--- Given records ---
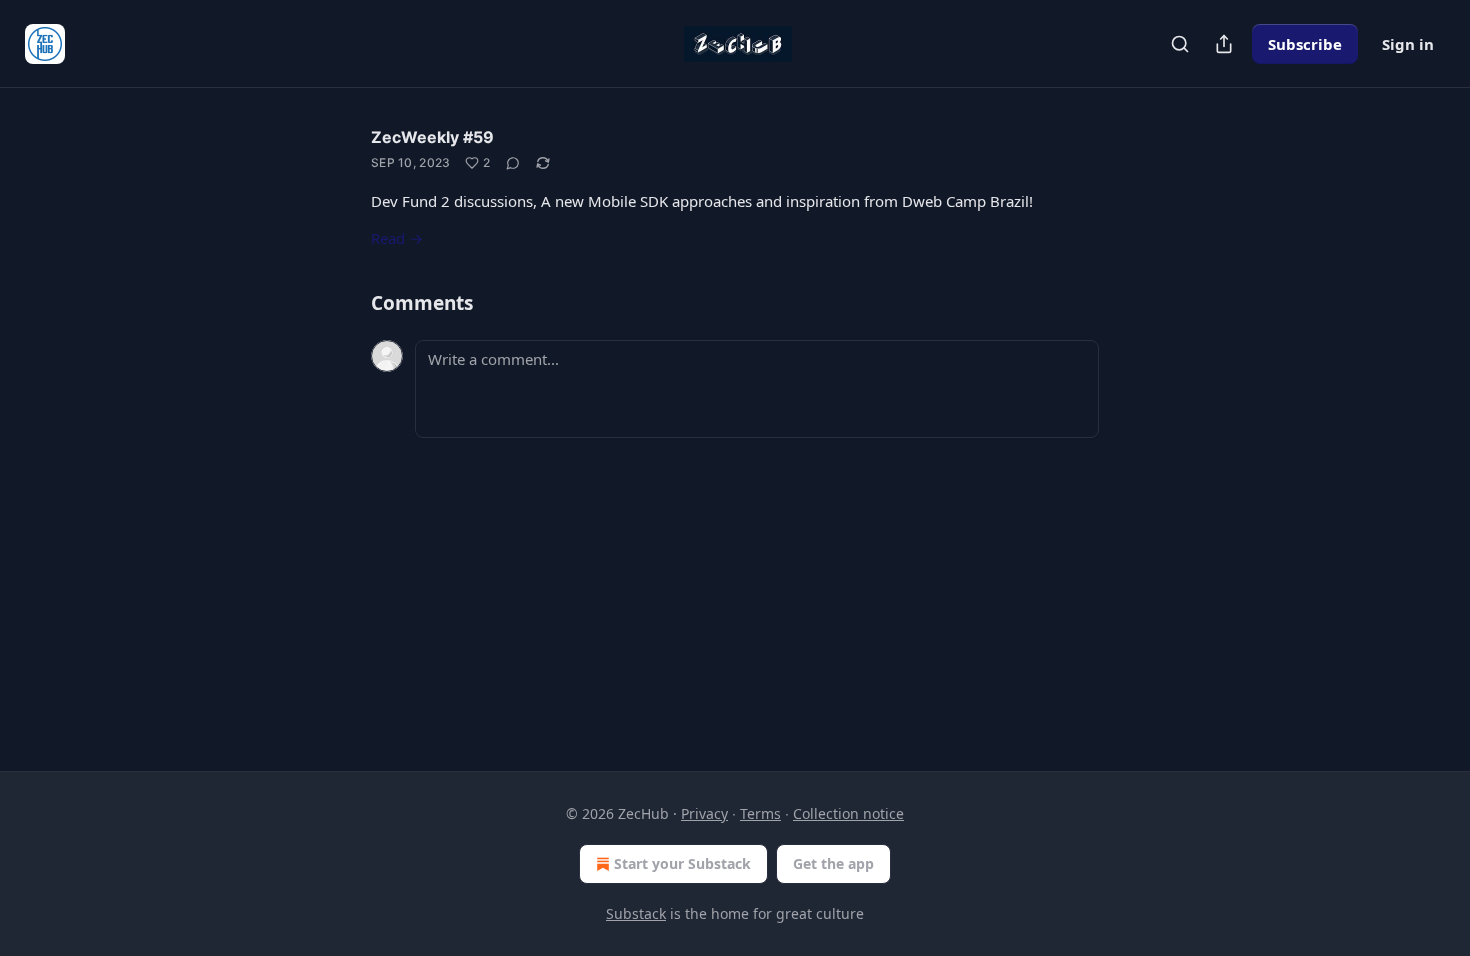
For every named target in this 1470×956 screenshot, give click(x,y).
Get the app (833, 863)
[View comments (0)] (513, 163)
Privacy (704, 813)
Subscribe (1305, 44)
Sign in (1408, 44)
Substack (636, 913)
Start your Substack (682, 863)
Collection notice (848, 813)
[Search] (1180, 44)
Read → (397, 238)
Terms (760, 813)
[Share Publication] (1224, 44)
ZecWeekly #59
---
Activity –
All of the entries above should be copied exactly, with the images left out.

Output –
For every named target in this 1470×956 screenshot, give click(x,y).
Get the app (833, 863)
[View comments (0)] (513, 163)
Privacy (704, 813)
Subscribe (1305, 44)
Sign in (1408, 44)
Substack (636, 913)
Start your Substack (682, 863)
Collection notice (848, 813)
[Search] (1180, 44)
Read → (397, 238)
Terms (760, 813)
[Share Publication] (1224, 44)
ZecWeekly #59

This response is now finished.